Para tanto, o apelante formula as seguintes conclusões:
I. A 1 de Março de 2011, a Recorrida veio instaurar contra o Recorrente um processo de divórcio e regulação do poder paternal em Itália, estando o processo pendente na secção de Família do Tribunal de Udine, sob o n.º 1045/11.
II. Em audiência no dia 24.03.2011 no mesmo Tribunal de Udine, onde ambas as partes compareceram, houve uma regulação provisória das responsabilidades parentais, onde ficou decidido que as responsabilidades parentais iriam ser exercidas conjuntamente, ficou determinado o regime de visitas do Recorrente e se fixou a casa de morada de família na … em … – Udine, Itália.
III. No final do mês de Março a Recorrida veio a Portugal passar as férias da Páscoa com a sua filha menor, estando o regresso de ambas a Itália previsto para o dia 1 de Maio de 2011.
IV. Contudo, a mãe e a menor nunca voltaram para Itália passando a situação a consubstanciar uma transferência ilícita da menor para Portugal.
V. A 31 de Maio 2011, a Recorrida deu início a um novo processo, designadamente os presentes autos, ocultando ao Tribunal Português que já existia semelhante acção judicial a correr em Itália.
VI. Quando são instauradas em tribunais de Estados Membros diferentes acções relativas à responsabilidade parental em relação a uma criança, que tenham o mesmo pedido e a mesma causa de pedir, o tribunal em que o processo foi instaurado em segundo lugar suspende oficiosamente a instância até que seja estabelecida a competência do tribunal em que o processo foi instaurado em primeiro lugar. (art. 19º, Reg. (CE) n.º 2201/2003 do Conselho de 27 de Novembro).
VII. Contudo, a Mma.
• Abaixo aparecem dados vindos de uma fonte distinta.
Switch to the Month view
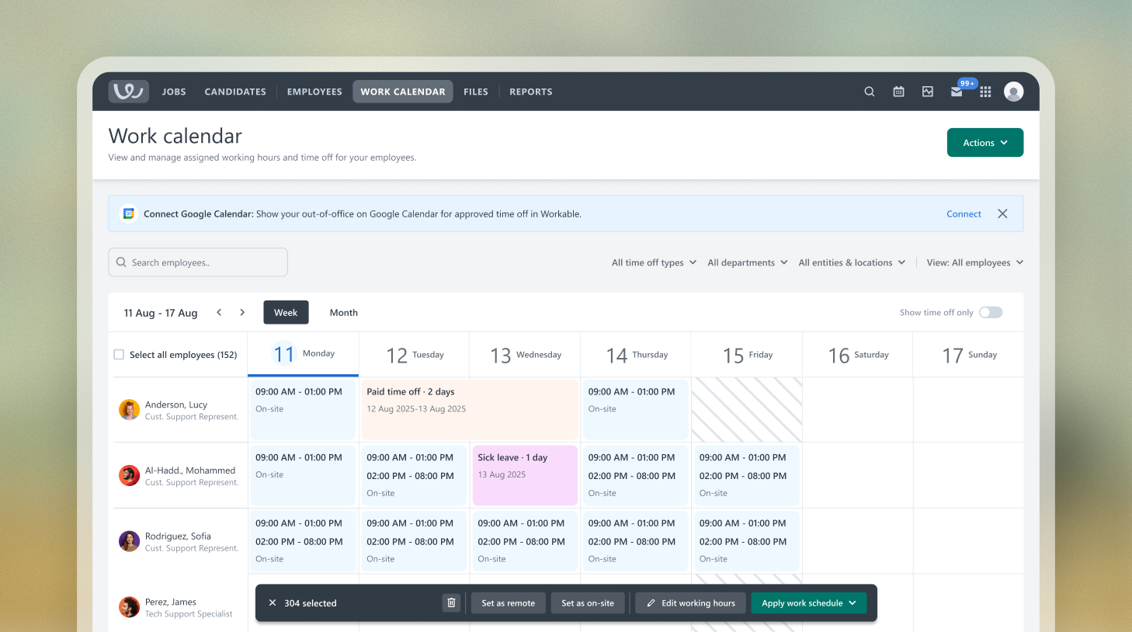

Juiz do Tribunal a quo não só não suspendeu oficiosamente a instância, como procedeu à regulação provisória das responsabilidades parentais.
VIII. A Mma. Juiz do Tribunal a quo faz tábua rasa da regulação provisória já previamente feita por um Tribunal Italiano, apesar de a mesma regulação provisória estar junta aos autos.
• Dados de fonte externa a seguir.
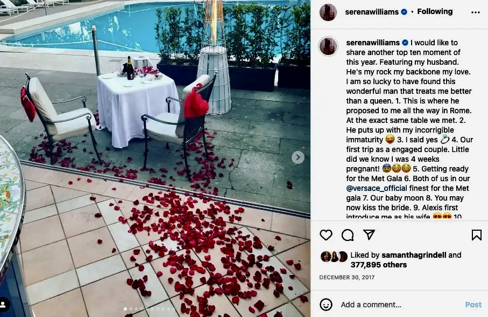
Task: Open the three-dot more options menu
Action: 476,12
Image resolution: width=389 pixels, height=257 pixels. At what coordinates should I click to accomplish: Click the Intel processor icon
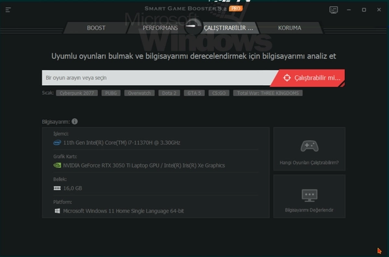[57, 143]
IX. A Mma. Juiz regulou as responsabilidades parentais provisoriamente, de um modo ainda mais restritivo e penoso para o pai, e apesar de tal regulação provisória entrar em conflito com a regulação provisória italiana, que é anterior, e sem que o processo italiano tenha sido suspenso.
X. Existem neste momento, duas regulações proferidas por dois Tribunais, com diferentes contornos, pairando o caos jurídico sobre as relações familiares.
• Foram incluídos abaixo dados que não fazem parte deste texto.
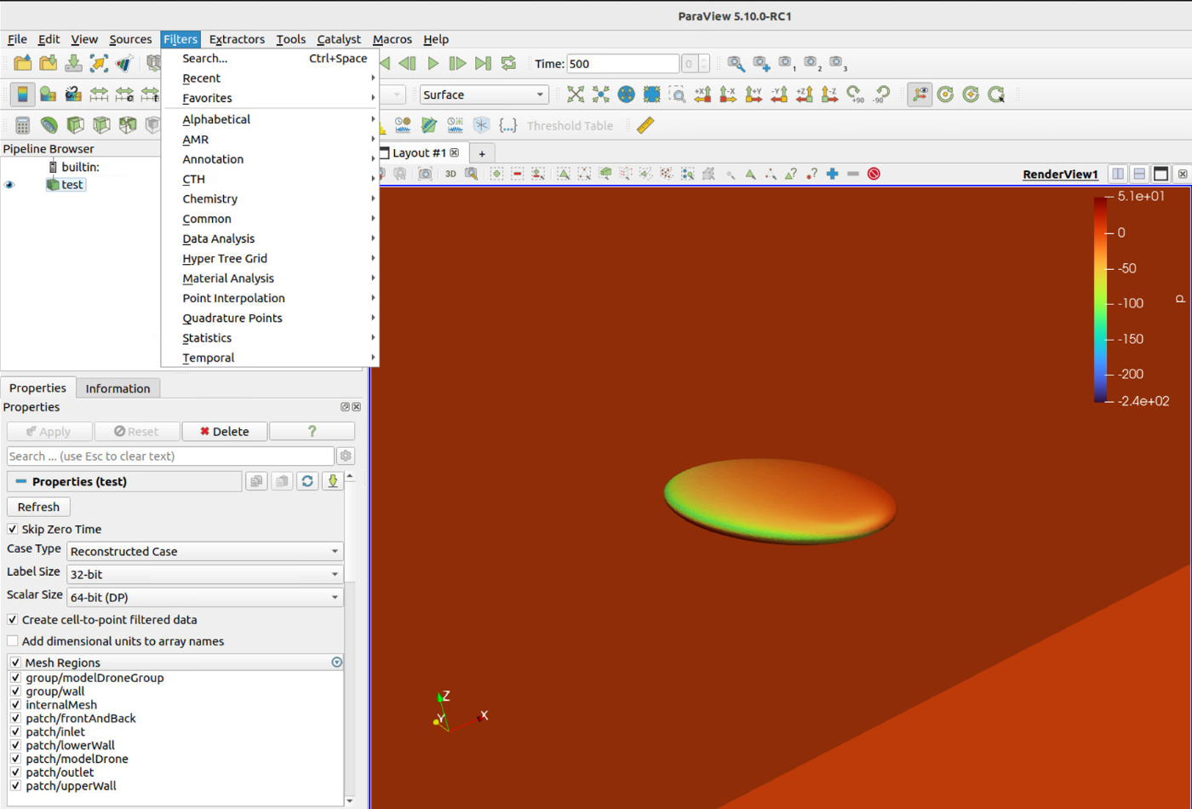Click the ruler icon in the toolbar

click(645, 125)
XI. O Tribunal a quo veio beneficiar a mãe que subtraiu a criança sem autorização judicial, e ceifando totalmente a presença do pai da vida da menor.
XII. A menor tem 2 anos de idade e o afastamento ilícito de que está a ser vítima está a afastá-la do pai, o único progenitor que obedece à lei e que inclusivamente continua a prestar alimentos à mãe e à menor, nos termos da regulação provisória italiana.
XIII. A Mma. Juiz violou as regras de competência internacional, designadamente o Reg. (CE) n.º 2201/2003 que abrange todas as decisões em matéria de responsabilidade parental.
XIV. Em caso de deslocação ou retenção ilícitas de uma criança, os tribunais do Estado-Membro onde a criança residia habitualmente imediatamente antes da deslocação ou retenção ilícitas, continuam a ser competentes até a criança passar a ter a sua residência habitual noutro Estado-Membro e o pai dê o consentimento à deslocação ou à retenção, ou a criança ter estado a residir nesse outro Estado-Membro durante, pelo menos, um ano após a data em que o pai tenha tomado conhecimento paradeiro da criança, em cúmulo com outros critérios constantes do art. 10 do Regulamento.
XV. Não tendo ocorrido nenhuma dessas situações, o Tribunal italiano é o competente para conhecer a matéria.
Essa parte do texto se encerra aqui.